The Genre classifier has been developed within the KB Researcher-in-residence project of dr. Frank Harbers, 'Discerning Journalistic Styles' (DJS). The project examines the opportunities, approaches and issues of automatically classifying historical newspaper articles from the Netherlands for ‘genre’ as an expression of the historically and culturally determined conception of journalism.
Genre is defined as conventionalised communicative forms that express a specific set of communicative goals. Examining the generic form of newspaper articles from a historical perspective therefore sheds an interesting light on the way newspaper journalism has developed. However, particularly in our current ‘age of abundance’ with more historical newspaper material than traditional methods can handle, there is a great need for new research approaches. In that respect, automatic forms of content analysis are highly suitable for longitudinal and also comparative historical research into the development of newspapers.
The DJS project
The DJS project aims to examine genre as a mode of expression of newspapers. This is a particularly challenging task as genres are dynamic and can change or fade away over time while new ones can emerge. Moreover, genres are ideal-typical discursive constructs, which means the textual manifestations do not always match the characteristics of these constructs perfectly, nor can they always be clearly delineated from other genres.
To examine this question, we have outlined an approach to automate the classification of genre of historical newspaper articles. This approach builds on an existing set of metadata (compiled during a large-scale project into the historical development of European newspapers: “Reporting at the boundaries of the public sphere. Form, style and strategy of European journalism, 1880-2005”) describing several textual characteristics, such as genre, of a large sample of historical newspaper articles. This metadata was connected to the full text of the corresponding digitised articles in the Dutch newspaper repository of the National Library (KB) to form a labeled training set for an automatic genre classifier.
The articles were cleaned of quoted text by means of regular expressions and preprocessed with the NLP suite Frog. From the resulting annotated text a number of features were calculated for each article, including length, number of adjectives, various types of pronouns and named entities found in the text. These features were used to train several classifiers to choose one of eight possible genres, ranging from news report to opinion article, for each article. A linear SVM classifier yielded the best results with an accuracy of 65%. Since the intercoder agreement for genre in the manual content analysis was around 80%, this is considered a promising first result.

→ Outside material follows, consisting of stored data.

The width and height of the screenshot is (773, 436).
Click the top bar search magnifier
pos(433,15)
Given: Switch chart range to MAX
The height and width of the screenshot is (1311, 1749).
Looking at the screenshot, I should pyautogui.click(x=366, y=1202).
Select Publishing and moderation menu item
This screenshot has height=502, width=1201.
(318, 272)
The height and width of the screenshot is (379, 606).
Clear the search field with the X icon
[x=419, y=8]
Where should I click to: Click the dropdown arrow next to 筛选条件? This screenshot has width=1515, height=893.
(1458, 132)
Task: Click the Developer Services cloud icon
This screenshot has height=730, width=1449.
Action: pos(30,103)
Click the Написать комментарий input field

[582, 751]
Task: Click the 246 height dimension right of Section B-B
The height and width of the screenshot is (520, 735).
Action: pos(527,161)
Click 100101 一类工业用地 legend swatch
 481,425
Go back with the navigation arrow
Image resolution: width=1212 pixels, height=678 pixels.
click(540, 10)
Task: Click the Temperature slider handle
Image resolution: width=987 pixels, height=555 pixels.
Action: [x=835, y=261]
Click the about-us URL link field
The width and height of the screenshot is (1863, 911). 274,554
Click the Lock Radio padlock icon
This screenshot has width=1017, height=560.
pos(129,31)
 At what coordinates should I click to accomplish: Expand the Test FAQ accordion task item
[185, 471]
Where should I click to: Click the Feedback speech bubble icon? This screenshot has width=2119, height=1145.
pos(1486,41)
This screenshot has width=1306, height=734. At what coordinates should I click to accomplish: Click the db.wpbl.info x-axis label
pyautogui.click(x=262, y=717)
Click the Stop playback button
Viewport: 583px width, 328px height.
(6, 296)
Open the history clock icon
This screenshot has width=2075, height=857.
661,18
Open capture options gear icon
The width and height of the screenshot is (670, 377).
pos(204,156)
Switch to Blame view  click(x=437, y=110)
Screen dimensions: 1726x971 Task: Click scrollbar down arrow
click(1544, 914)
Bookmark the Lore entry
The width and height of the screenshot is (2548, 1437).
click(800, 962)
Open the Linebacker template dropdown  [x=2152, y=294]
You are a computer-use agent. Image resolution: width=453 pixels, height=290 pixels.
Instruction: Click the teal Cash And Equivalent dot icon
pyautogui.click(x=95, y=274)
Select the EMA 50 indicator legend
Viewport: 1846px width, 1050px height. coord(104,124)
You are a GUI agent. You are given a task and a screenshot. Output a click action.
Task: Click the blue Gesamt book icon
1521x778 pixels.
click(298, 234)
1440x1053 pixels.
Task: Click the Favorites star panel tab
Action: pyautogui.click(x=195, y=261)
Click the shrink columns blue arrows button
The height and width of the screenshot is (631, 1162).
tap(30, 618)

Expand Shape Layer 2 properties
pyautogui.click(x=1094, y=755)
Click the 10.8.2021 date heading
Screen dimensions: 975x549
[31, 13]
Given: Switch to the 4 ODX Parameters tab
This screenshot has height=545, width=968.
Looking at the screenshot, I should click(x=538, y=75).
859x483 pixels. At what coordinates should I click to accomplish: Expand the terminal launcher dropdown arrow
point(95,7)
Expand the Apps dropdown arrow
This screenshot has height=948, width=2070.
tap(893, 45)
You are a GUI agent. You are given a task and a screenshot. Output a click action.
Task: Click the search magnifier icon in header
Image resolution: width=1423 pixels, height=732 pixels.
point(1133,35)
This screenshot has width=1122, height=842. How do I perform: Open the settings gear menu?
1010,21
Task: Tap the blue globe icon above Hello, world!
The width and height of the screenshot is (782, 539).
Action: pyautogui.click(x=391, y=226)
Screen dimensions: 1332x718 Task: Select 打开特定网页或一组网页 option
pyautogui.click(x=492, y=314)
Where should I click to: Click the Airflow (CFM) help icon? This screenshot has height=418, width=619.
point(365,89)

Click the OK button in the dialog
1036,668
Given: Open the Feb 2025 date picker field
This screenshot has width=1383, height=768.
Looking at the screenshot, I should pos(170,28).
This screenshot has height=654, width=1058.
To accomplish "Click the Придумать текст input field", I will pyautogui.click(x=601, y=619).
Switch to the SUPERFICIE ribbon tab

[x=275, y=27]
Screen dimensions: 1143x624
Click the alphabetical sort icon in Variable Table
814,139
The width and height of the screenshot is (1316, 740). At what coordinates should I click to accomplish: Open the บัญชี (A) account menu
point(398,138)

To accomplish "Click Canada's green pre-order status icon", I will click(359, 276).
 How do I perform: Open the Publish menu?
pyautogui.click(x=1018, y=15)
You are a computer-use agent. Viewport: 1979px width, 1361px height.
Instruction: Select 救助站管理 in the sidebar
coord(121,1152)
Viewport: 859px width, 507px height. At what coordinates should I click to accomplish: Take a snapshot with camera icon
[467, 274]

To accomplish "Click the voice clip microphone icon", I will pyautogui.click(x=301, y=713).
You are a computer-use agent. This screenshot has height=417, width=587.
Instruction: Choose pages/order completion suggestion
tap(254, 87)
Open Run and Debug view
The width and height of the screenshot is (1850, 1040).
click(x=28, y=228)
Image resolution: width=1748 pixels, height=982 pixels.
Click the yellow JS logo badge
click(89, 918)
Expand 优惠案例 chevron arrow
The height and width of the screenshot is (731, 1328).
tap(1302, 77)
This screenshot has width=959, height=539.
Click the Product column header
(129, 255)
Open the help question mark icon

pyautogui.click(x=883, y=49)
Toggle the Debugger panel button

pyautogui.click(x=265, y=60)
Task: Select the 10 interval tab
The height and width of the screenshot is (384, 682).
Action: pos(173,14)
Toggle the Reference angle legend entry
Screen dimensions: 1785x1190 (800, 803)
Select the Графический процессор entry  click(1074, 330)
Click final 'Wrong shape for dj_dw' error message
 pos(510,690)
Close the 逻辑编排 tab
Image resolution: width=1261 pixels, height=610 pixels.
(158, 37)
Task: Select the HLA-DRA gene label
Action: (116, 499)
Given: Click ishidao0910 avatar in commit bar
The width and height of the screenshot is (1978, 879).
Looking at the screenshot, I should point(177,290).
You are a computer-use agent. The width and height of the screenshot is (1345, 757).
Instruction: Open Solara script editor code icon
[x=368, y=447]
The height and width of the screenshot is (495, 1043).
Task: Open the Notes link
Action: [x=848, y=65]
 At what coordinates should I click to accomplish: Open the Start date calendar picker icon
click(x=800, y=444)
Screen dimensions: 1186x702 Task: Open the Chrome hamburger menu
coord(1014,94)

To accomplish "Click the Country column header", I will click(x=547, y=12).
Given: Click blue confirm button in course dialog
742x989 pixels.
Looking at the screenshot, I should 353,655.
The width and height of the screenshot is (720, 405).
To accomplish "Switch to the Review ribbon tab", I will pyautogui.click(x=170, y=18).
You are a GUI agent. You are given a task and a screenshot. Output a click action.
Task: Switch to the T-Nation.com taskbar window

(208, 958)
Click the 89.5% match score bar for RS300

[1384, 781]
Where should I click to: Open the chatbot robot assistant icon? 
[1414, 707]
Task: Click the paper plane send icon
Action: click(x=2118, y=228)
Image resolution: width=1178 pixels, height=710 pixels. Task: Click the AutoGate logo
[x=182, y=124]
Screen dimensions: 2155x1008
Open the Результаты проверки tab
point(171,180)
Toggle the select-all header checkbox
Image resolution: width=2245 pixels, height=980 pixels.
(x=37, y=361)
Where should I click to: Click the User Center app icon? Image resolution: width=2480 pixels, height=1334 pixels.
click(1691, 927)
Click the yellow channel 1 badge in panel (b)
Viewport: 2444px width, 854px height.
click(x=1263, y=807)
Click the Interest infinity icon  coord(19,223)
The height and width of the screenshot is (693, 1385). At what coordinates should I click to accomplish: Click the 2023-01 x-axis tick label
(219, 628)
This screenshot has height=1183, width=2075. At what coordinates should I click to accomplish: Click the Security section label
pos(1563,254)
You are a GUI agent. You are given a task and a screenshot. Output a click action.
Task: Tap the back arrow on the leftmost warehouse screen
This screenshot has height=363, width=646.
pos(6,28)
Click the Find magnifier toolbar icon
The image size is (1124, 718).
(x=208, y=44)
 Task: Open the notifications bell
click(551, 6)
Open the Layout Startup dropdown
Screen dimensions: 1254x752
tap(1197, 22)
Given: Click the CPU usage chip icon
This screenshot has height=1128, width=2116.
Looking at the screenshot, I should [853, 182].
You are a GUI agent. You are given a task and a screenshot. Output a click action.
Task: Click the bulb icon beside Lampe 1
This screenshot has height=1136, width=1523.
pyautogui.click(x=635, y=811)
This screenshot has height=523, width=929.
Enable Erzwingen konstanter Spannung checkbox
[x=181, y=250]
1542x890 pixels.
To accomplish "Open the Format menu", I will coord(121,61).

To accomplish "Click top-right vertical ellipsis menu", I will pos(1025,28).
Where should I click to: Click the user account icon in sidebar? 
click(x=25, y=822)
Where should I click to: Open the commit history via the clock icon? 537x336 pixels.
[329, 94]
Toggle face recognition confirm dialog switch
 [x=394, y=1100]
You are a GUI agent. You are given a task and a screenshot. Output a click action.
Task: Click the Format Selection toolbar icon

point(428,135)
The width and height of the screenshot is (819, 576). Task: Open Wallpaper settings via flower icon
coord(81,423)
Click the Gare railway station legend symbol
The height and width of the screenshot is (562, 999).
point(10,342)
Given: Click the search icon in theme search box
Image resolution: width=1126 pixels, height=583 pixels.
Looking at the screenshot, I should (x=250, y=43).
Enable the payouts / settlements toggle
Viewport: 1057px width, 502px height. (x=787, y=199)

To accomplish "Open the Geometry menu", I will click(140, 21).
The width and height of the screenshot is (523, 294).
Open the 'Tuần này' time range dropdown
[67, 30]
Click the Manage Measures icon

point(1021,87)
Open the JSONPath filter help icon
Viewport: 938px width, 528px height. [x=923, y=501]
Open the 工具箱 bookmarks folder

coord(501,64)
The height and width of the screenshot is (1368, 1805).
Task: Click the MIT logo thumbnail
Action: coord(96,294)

When using the Genre classifier, we request you to cite it as follows:
Lonij, J., Harbers, F. (2016), Genre classifier. KB Lab: The Hague http://lab.kb.nl/tool/genre-classifier
An online demo of the Genre classifier is available under the tab 'Live demo'. An example text appears and is classified when opening the tool. The tool calculates the probabilities of the text being of a certain genre and displays them in the form of a bar chart.
To classify your own text:
- Paste your Dutch (news) text in plain text format into the text field
- Click the 'Toon genre' (show genre) button at the bottom of the screen
- The result appears on the right side of the screen
The Genre classifier tries to choose one of eight possible genre for each article it examines. These genres are:
- Nieuwsbericht (news item)
- Column (column)
- Achtergrond (background)
- Reportage (reportage)
- Verslag (report)
- Recensie (review)
- Opiniestuk (opinion piece)
- Interview (interview)
The creators of this approach and tool see opportunities for researchers to study the historical development of newspaper journalism by analyzing big data sets of historical newspaper material for the use of genre. Moreover, the tool can also help to create additional metadata for digital newspaper collections, which can help users navigate through the material.